* **Prompt**:
The answer consists solely of the listing's lines from the first through the line containing "Given: Mark Brush", each reproduced exactly.

[[ Data to examine, beginning ]]

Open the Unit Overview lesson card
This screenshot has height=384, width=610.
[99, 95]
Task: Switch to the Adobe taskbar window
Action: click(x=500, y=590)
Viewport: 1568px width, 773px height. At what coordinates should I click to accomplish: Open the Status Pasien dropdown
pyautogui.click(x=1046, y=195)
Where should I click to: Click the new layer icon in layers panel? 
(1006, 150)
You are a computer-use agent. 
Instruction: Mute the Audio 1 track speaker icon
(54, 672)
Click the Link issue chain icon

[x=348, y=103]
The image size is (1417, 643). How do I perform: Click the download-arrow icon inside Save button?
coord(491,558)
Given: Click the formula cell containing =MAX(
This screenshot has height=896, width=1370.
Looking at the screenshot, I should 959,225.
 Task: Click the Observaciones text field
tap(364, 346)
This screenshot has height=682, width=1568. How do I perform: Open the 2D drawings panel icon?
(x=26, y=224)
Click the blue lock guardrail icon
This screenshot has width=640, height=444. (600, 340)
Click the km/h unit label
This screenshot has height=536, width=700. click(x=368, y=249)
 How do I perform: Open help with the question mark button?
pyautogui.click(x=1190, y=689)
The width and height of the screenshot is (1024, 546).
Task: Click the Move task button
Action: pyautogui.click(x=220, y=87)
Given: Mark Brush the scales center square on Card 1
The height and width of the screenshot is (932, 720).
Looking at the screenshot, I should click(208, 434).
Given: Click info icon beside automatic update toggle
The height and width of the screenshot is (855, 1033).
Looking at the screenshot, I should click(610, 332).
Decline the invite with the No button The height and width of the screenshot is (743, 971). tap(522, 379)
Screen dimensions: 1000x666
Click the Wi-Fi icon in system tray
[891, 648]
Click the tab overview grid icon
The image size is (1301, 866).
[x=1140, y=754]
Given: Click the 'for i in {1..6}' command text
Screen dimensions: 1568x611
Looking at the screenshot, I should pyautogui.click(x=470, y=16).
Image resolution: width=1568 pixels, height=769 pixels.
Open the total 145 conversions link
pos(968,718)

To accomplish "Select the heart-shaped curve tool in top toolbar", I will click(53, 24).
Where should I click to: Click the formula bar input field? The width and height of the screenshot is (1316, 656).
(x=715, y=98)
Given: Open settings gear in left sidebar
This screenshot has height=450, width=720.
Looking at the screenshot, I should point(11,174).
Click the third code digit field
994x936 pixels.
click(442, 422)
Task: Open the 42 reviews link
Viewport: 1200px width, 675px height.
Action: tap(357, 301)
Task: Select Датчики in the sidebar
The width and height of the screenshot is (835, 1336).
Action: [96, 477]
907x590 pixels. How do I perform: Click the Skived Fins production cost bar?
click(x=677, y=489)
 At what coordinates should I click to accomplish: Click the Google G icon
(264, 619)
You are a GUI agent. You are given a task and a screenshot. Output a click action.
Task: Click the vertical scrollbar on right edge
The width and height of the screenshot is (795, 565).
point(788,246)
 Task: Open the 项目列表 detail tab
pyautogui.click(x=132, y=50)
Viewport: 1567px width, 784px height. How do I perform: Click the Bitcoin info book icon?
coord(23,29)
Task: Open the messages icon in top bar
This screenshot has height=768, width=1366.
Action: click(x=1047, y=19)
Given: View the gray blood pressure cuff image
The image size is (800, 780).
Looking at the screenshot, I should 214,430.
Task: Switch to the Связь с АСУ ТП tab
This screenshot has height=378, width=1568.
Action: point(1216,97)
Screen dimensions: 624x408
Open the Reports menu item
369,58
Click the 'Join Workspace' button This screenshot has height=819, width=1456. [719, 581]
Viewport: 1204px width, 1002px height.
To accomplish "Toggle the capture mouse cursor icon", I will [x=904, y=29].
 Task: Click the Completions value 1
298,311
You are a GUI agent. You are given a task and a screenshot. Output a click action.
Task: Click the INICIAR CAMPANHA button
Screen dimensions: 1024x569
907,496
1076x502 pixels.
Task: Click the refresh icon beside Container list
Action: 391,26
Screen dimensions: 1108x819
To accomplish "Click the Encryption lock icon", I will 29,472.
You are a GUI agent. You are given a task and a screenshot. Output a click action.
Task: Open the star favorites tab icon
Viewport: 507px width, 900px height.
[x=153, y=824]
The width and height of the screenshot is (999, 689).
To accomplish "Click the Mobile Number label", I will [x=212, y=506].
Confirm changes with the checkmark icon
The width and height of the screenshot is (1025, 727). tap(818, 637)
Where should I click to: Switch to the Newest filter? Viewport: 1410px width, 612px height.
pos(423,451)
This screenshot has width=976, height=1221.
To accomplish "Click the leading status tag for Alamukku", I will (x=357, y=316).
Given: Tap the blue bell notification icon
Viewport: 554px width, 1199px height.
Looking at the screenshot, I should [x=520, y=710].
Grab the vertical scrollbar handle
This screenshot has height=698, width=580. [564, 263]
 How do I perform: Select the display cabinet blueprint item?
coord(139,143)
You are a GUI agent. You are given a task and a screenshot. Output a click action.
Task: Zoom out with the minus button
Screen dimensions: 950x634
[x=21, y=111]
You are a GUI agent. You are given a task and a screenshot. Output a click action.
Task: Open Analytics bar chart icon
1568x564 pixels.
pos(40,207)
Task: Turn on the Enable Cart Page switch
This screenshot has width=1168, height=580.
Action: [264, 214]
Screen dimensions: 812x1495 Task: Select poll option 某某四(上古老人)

[[ Data to examine, end ]]

* **Reply to the exercise**:
Open the Unit Overview lesson card
This screenshot has height=384, width=610.
[99, 95]
Task: Switch to the Adobe taskbar window
Action: click(x=500, y=590)
Viewport: 1568px width, 773px height. At what coordinates should I click to accomplish: Open the Status Pasien dropdown
pyautogui.click(x=1046, y=195)
Where should I click to: Click the new layer icon in layers panel? 
(1006, 150)
You are a computer-use agent. 
Instruction: Mute the Audio 1 track speaker icon
(54, 672)
Click the Link issue chain icon

[x=348, y=103]
The image size is (1417, 643). How do I perform: Click the download-arrow icon inside Save button?
coord(491,558)
Given: Click the formula cell containing =MAX(
This screenshot has height=896, width=1370.
Looking at the screenshot, I should 959,225.
 Task: Click the Observaciones text field
tap(364, 346)
This screenshot has height=682, width=1568. How do I perform: Open the 2D drawings panel icon?
(x=26, y=224)
Click the blue lock guardrail icon
This screenshot has width=640, height=444. (600, 340)
Click the km/h unit label
This screenshot has height=536, width=700. click(x=368, y=249)
 How do I perform: Open help with the question mark button?
pyautogui.click(x=1190, y=689)
The width and height of the screenshot is (1024, 546).
Task: Click the Move task button
Action: pyautogui.click(x=220, y=87)
Given: Mark Brush the scales center square on Card 1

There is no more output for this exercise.